2) SPICE UP YOUR LIFE:
Stuffy nose? Unplug with spices like cayenne pepper, chili powder, black pepper, or curry. Throw a teaspoon into your stir fry, soup, or even put on pizza. Other anti-inflammatory spices include turmeric, ginger, garlic, and cumin. Time for a taste test! Big tea fan? Try some ginger turmeric or chai tea.
3) AIM FOR A BALANCED DIET:
A colorful plate is typically a healthy plate. Aim for plenty of fruits and vegetables, especially fresh ones. Include whole grains into your meals and snacks--whole wheat bread, multigrain crackers, and whole grain cereal. Diversify your protein--lean meats such as poultry and turkey, eggs, dairy, and vegetable based protein such as legumes and tofu. Increase water intake, decrease the amount of added sugars. Big sweet tooth? No problem! Trade milk chocolate for dark chocolate once in a while. Bake with coconut sugar or honey instead of cane sugar. Make a berry smoothie!
4) SURPRISE YOURSELF WITH CITRUS:
A simple way to take in more Vitamin C, which supports a healthy immune system, is to throw slices of citrus fruits such as lemon, lime, and orange into your water bottle. Citrus fruits keep you hydrated and are a great source of fiber. Water has never tasted better and your home will feel like a hotel resort or spa!
5) Move your body:
Good news...there are so many ways to move your body and boost the natural feel-good chemicals we produce.
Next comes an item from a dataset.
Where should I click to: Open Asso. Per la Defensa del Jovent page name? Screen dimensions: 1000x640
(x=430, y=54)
Walking, running, dancing, what’s your pick? Even simple stretches help blood flow and release tension in our muscles. Busy day planned? Chat on the phone with a friend while you take the dog for a walk around the neighborhood. Join in on that conference call while you do some light yoga or stretching in the living room.
6) Consider new hobbies:
7) Pick up on old hobbies:
8) Lean on your support system:
Stay connected to loved ones from afar with phone calls, video chats, and letters or cards by mail. Check on neighbors and offer support, as well as donate to a local nonprofit doing good in your community, such as a food bank. Spend time with pets for stress relief and laughs. Play board games with family and host family movie nights.
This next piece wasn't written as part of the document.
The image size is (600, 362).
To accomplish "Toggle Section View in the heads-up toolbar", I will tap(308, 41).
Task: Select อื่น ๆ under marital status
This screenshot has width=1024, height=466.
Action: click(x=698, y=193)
9) Explore nature's beauty:
The sun freely gives us Vitamin D, an important vitamin that helps make our bones strong. Take a step outside and inhale some fresh air, spruce up your front or backyard, start a garden or plant some seeds. No green space at your home? No problem! Plant indoors, if possible, or save seeds for future planting. You could take a seed, wrap it in a cotton ball, dip it in water, and let it sit in the sunlight in a small plastic baggie. Nature will then take its course! In addition, take phone calls outside for a change and go for a walk with family and pets in your neighborhood or on a public trail/in a public park nearby.
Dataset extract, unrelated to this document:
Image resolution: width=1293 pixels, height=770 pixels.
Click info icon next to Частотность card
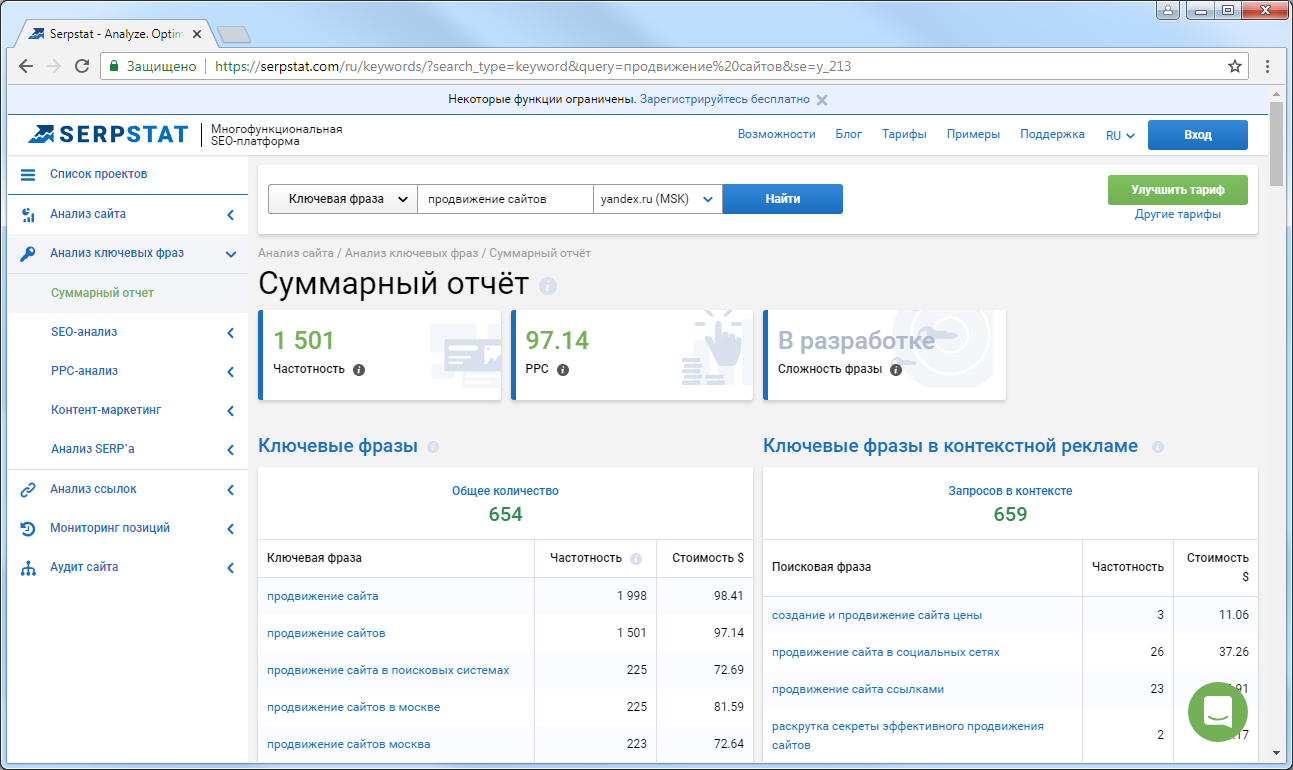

10) Organize for peace of mind:
We often forget how much the space we live and work in impacts us. Try forming to-do lists and set goals every day, revisiting them at the end of the day. Clear out clutter in your inbox and home...spring cleaning anyone? Free up mental space by removing any distractions and extra “stuff” laying around. This includes cell phones or television, too. Give yourself blocks of time to check social media and stick to them, to counter endless scrolling. Productivity will (hopefully) skyrocket!